Juuun
Juuun

Reputation: 13

VBA web scraping contents without class name or ID

I would like to scrape Dividend Future Prices from HKEX.

Here's the URL of this site : http://www.hkex.com.hk/Market-Data/Futures-and-Options-Prices/Equity-Index/HSCEI-Dividend-Futures?sc_lang=en#&product=DHH

I wanted to scrape Prev.Day settlement price of the "Dec-19 Contract" via VBA. However, it doesn't have any class name or id, so I have no idea how to access the information.

<tr>
  <td>Dec-19</td>
  <td>-</td>
  <td>-</td>
  <td>413.78</td>
  <td>
    -
    <br>
    -
  </td>
  <td>-</td>
  <td>
    -
    <br>
    -
  </td>
    <td>-<td>
    <td>17,330</td>
  </tr>

How can I scrape this via VBA?

Upvotes: 1

Views: 2497

Answers (3)

QHarr
QHarr

Reputation: 84465

You could also simply use a CSS selector and no loop:

html.querySelectorAll("td:nth-child(4)")(1).innerText

This method is fragile. If the style on the page changes this may break.


CSS selector:

If you observe the relevant part of the page (showing first contract year with headers for context and with chart between contract years removed):

Contract info

The associated HTML for contract year 2019 is:

HTML

Prev.Day Settlement Price is the 4th td within this i.e. CSS selector td:nth-child(4).

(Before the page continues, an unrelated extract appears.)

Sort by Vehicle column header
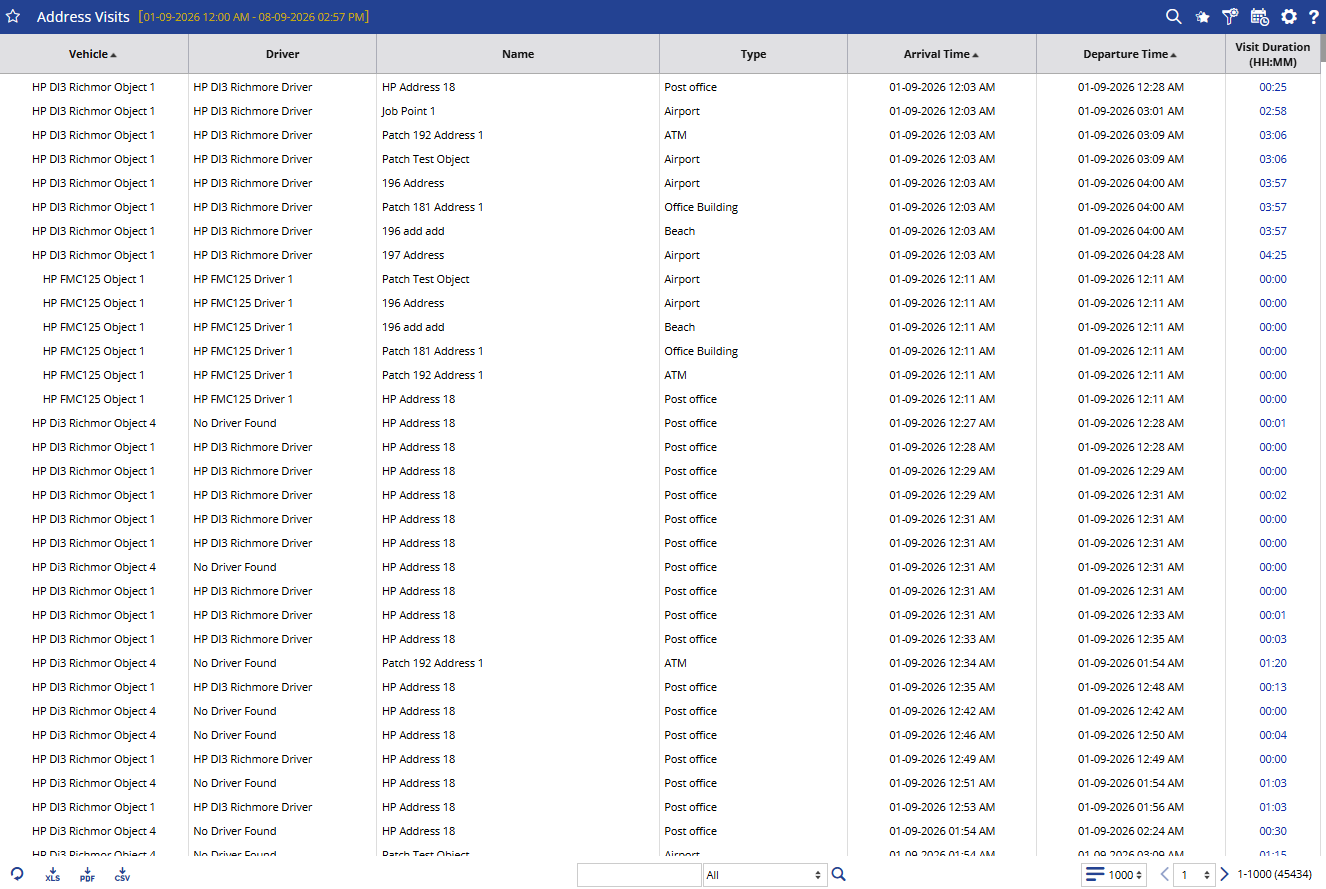The height and width of the screenshot is (889, 1326). [93, 54]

This pattern is repeated for all contract years so you can return a nodeList of all matches to this (i.e. every td:nth-child(4) with the .querySelectorAll method).

Year 2019 is at index position 1; this is the second element in a 0 based indexed nodeList, so you access with .querySelectorAll("td:nth-child(4)")(1).


CSS query result - first few results:

CSS query

Upvotes: 1

SIM
SIM

Reputation: 22440

It's really the hell of an automation to find specific item with no remarkable flag attached to it. However, I've written this script without hardcoding index to the elements. Give this a shot and get your desired values:

Sub Hkex_Data()

    Dim IE As New InternetExplorer, html As HTMLDocument
    Dim posts As Object

    With IE
        .Visible = False
        .navigate "http://www.hkex.com.hk/Market-Data/Futures-and-Options-Prices/Equity-Index/HSCEI-Dividend-Futures?sc_lang=en#&product=DHH"
        Do Until .readyState = READYSTATE_COMPLETE: Loop
        Set html = .document
    End With
    Application.Wait (Now + TimeValue("0:00:05"))

    For Each posts In html.getElementsByClassName("hsirowcon")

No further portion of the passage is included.